# Door Spiders



## Dr. Maniaco (Sep 7, 2012)

I saw an image of a bunch of spiders on the front door of a home haunt and thought that would be a good thing for me to do for this year's Spider Hole theme. So I bought some of those black spider rings and cut off the ring part, and glued a VERY small Rare-Earth magnet to the underside. They stick great!
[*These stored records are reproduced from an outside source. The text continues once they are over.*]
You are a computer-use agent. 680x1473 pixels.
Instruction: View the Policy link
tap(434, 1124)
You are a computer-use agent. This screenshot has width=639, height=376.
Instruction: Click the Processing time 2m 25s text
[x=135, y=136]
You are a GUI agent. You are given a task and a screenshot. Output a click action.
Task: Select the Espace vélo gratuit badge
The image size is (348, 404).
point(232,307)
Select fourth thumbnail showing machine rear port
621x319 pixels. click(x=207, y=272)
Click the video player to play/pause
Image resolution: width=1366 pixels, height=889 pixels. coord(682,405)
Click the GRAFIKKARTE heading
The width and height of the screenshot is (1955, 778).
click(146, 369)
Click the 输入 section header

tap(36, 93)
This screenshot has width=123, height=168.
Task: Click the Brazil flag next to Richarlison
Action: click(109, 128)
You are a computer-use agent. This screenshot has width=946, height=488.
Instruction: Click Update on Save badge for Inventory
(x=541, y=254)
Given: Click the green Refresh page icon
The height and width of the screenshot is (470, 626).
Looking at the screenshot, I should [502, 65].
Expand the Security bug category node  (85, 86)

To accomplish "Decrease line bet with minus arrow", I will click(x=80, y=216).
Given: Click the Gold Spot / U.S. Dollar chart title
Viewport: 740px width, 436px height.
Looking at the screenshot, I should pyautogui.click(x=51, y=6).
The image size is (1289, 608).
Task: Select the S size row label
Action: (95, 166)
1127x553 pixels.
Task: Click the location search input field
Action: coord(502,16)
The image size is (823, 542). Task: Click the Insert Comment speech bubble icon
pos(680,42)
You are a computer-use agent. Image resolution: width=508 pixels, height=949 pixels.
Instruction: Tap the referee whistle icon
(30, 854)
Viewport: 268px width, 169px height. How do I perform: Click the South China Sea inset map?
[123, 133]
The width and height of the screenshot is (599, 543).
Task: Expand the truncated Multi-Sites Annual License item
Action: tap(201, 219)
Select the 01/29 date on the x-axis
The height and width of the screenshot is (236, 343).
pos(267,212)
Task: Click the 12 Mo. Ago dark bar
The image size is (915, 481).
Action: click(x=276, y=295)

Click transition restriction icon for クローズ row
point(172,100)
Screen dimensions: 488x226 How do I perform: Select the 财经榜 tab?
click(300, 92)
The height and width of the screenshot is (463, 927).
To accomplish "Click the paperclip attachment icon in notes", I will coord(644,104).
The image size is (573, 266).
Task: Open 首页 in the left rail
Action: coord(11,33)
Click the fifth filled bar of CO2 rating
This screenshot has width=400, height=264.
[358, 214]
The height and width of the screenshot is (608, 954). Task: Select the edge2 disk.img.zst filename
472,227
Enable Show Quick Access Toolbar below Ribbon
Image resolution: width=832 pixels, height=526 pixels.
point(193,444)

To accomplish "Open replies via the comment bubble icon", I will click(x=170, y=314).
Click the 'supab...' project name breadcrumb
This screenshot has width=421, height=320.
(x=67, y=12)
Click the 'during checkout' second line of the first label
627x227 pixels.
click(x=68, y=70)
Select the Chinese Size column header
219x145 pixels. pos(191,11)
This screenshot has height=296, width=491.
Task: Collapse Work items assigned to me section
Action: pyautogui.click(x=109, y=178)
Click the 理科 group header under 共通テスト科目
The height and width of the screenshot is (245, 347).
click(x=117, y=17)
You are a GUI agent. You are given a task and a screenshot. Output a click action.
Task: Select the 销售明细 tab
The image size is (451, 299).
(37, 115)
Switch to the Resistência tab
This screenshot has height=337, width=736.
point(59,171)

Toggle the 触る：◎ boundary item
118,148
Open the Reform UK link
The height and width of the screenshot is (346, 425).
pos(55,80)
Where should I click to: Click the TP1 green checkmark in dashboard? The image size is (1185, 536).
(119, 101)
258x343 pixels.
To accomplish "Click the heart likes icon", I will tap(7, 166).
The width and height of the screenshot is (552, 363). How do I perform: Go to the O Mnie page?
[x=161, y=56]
There is a more detailed look on my blog here:

http://thewrighthalloweenstuff.blogspot.com/2013/03/lets-get-down-to-earth.html


----------



## Bone Dancer (Oct 7, 2005)

Nice idea, where did you get the spiders? 
Great blog too by the way.


----------



## Jack Mac (Nov 28, 2012)

Those will look great! Cool idea.


----------



## Dr. Maniaco (Sep 7, 2012)

Bone Dancer said:


> Nice idea, where did you get the spiders?
> Great blog too by the way.


Amazon.com

I get a lot of my stuff from there.


----------



## Dr. Maniaco (Sep 7, 2012)

So here's the door after I finished putting the magnets on the spiders, and the spiders on the door.


----------



## RoxyBlue (Oct 6, 2008)

That looks downright scary! Hmmm, this might be a good way to keep those pesky door-to-door solicitors away....


----------



## stick (Jan 21, 2009)

What a great idea thanks for sharing. I just order some Magnets.


----------



## The Pod (Sep 15, 2009)

That is such a cool idea and the door looks great!


----------



## Hairazor (Mar 13, 2012)

That is a really scary idea! I like, like it!


----------



## beelce (Jul 21, 2007)

Yep....That's cool...........


----------



## Lunatic (Oct 3, 2006)

Me like it. I love the idea and layout!
Now I just have to replace my new fiberglass front door with a metal one. 
Damn it!


----------



## The Halloween Lady (Aug 18, 2010)

That looks super!!! I did something similar a few years back, but used a glue gun. We have huge wooden doors. My husband was not amused.


----------



## spideranne (Jul 17, 2006)

That looks really great, and so easy. Now I just need a metal door...


----------



## stick (Jan 21, 2009)

My frig will never look the same.


----------



## ladysherry (Jan 25, 2012)

That is so cool!!!. Just so you know I will be stealing/borrowing this idea.


----------



## Dr. Maniaco (Sep 7, 2012)

No worries ... like I said on my blog, I saw something like this out on the net, and just had to try it myself. The regular magnets the other person was using didn't work though, so I did a little research and found the Rare-Earth magnets. It works SO much better with them. (And probably a little easier to remove than Lady Halloween's glue gun adventure!  )


----------



## stick (Jan 21, 2009)

Not on spiders but i have some roaches I am going to make also.
Thanks for a great idea Doc.


----------



## kprimm (Mar 14, 2009)

Looks slightly time consuming, but the effect can't be beat. It looks like a real army of spiders crawling down the door. The wife would move out for sure if she saw this.


----------



## Dr. Maniaco (Sep 7, 2012)

kprimm said:


> Looks slightly time consuming,


I actually had more magnets than I thought ... 100. And to clip the spiders and glue the magnets took just over an hour. (I was sitting in front of the T.V. watching a couple of Supernatural episodes while I was home sick, so I thought I'd do this.)


----------



## CreeepyCathy (Mar 28, 2009)

great idea! and super creeepy!


----------



## Copchick (Apr 10, 2012)

Hey, just an FYI in case someone doesn't have a metal door or have alot of magnets available. I use Museum Putty ALOT. I get it at Pat Catan's in the area. It comes in a sheet and you pull off the amount you want, and it sticks to alot of things like walls, putting paper silhouette bats on the glass on pictures, etc. I use it for my Christmas cards along my staircase in the hallway instead of tape. It's a varnished wood. I've used it on my aluminum siding on the porch for my smaller spiders. Once I'm done using it at that time, I just roll it all back into itself and flatten back on the sheet for next time.


----------



## Dr. Maniaco (Sep 7, 2012)

That sounds a lot easier that gluing magnets! 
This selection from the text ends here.